Logging in Minnesota and Wisconsin, spurred by an almost insatiable need for lumber, especially on the treeless Great Plains, filled the Mississippi with huge logs heading to sawmills. Logging increased erosion and soil loss; logs snagged underwater became a major threat to river shipping.

The Mississippi’s north-south trade suffered a huge setback when war broke out in 1861. It was apparent to Union leaders that controlling the Mississippi could cripple the Confederacy, making cotton shipments to Europe almost impossible.

The “River War” of 1862 made heroes of officers Ulysses S. Grant and David G. Farragut. Using ironclad gunboats adapted for river conditions, Union naval units occupied New Orleans in April.

In June Union forces captured Memphis.
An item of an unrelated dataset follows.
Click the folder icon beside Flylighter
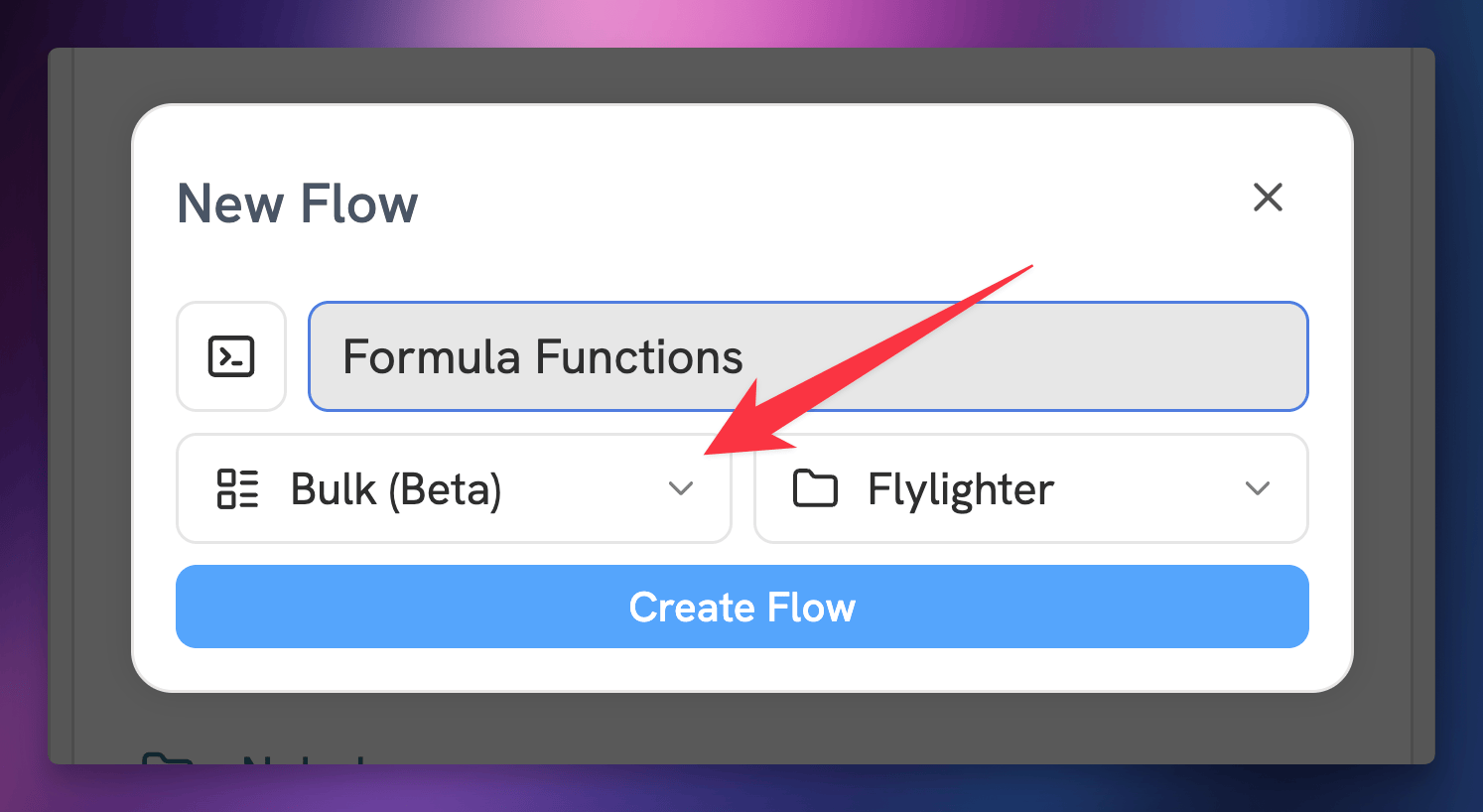The height and width of the screenshot is (812, 1483). click(815, 488)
Besieged at Vicksburg that summer, Confederates, although lacking sufficient weaponry, held off the attack and maintained control of about 200 miles on the Mississippi.

Today’s Mississippi is still crowded with boats and barges, but its commercial importance continued to decline after the Civil War. New Orleans’s importance was eclipsed by New York’s Harbor. St. Louis lost out to Chicago, the nation’s railroad hub.

River tourism increased on paddle-wheel excursion boats appealing to gamblers and a growing leisure class. By 1882 Mark Twain, nostalgically traveling his river from New Orleans to St. Paul, found the formerly bustling river eerily quiet. The nation’s traditional watery heart, now mostly driven and flown over, makes headlines only when the Mississippi experiences devastating floods.